As talks on Brexit formally begin in Brussels later today, it has been claimed Irish companies may need to be subsidised to the tune of €300-€400m per year in order to help them trade through the disruption, writes Stephen Rogers.
Ibec, which made the call, suggested the funding should come from the EU and the Government. It said the resources required will be in the region of 5% of the value of current indigenous annual export sales to the UK and that up to €400m may be needed annually in a worst case scenario.
It comes as Taoiseach Leo Varadkar announced he is to meet the British Prime Minister Theresa May in Downing Street today.
Mr Varadkar said: "I am looking forward to travelling to Downing Street today to meet the British Prime Minister, Theresa May.

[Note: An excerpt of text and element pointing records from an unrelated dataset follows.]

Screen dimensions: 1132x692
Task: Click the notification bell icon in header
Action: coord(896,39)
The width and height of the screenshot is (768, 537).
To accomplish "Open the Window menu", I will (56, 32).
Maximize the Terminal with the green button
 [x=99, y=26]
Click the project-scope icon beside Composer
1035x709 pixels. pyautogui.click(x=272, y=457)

I want to renew the close bond and strong relations that exist between Ireland and the United Kingdom.
"Among other things, we will discuss Northern Ireland and the need to re-establish devolved Government, and Brexit, focusing on how we can avoid any adverse impact on the rights and freedoms of our citizens, on trade and the economy."

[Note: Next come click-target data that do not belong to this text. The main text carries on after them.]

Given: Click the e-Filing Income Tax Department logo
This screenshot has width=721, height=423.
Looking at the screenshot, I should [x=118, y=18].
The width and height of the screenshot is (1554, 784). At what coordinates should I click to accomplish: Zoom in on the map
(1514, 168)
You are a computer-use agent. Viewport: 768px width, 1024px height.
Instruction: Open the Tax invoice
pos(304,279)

The employers’ body says the monies would be to help Irish companies innovate, diversify into new markets, train staff and invest for the future. It recognises that, given the size of our export/import relationship with Britain, under its proposal the supports Ireland would get from the EU would be greater than other member states.
But as Fergal O’Brien, Ibec’s director of policy, pointed out “the situation is not of our making and we should not be economically challenged as a result of it.”
Ibec will today launch, what it describes as, a comprehensive set of proposals to progress EU-UK negotiations and limit the negative impact of Brexit on business and the wider economy.
It says the approach to the negotiations should, amongst other things, target a smooth exit, comprehensive transitional arrangements, the closest possible future relationship, and the unique Irish challenges.
It believes the recent election in Britain has opened up possibilities, not least a greater chance that it will remain in the customs union.
“"Any deal must recognise the unique economic and political challenge for Ireland and include a range of specific measures to address these,” said Ibec chief executive Danny McCoy.
“An early focus on avoiding a hard border with Northern Ireland is vital, but the Irish approach must also be informed by the greater economic importance of the east-west Irish-British trading relationship. Across both trade and investments, the outcome of negotiations must not disadvantage Ireland.”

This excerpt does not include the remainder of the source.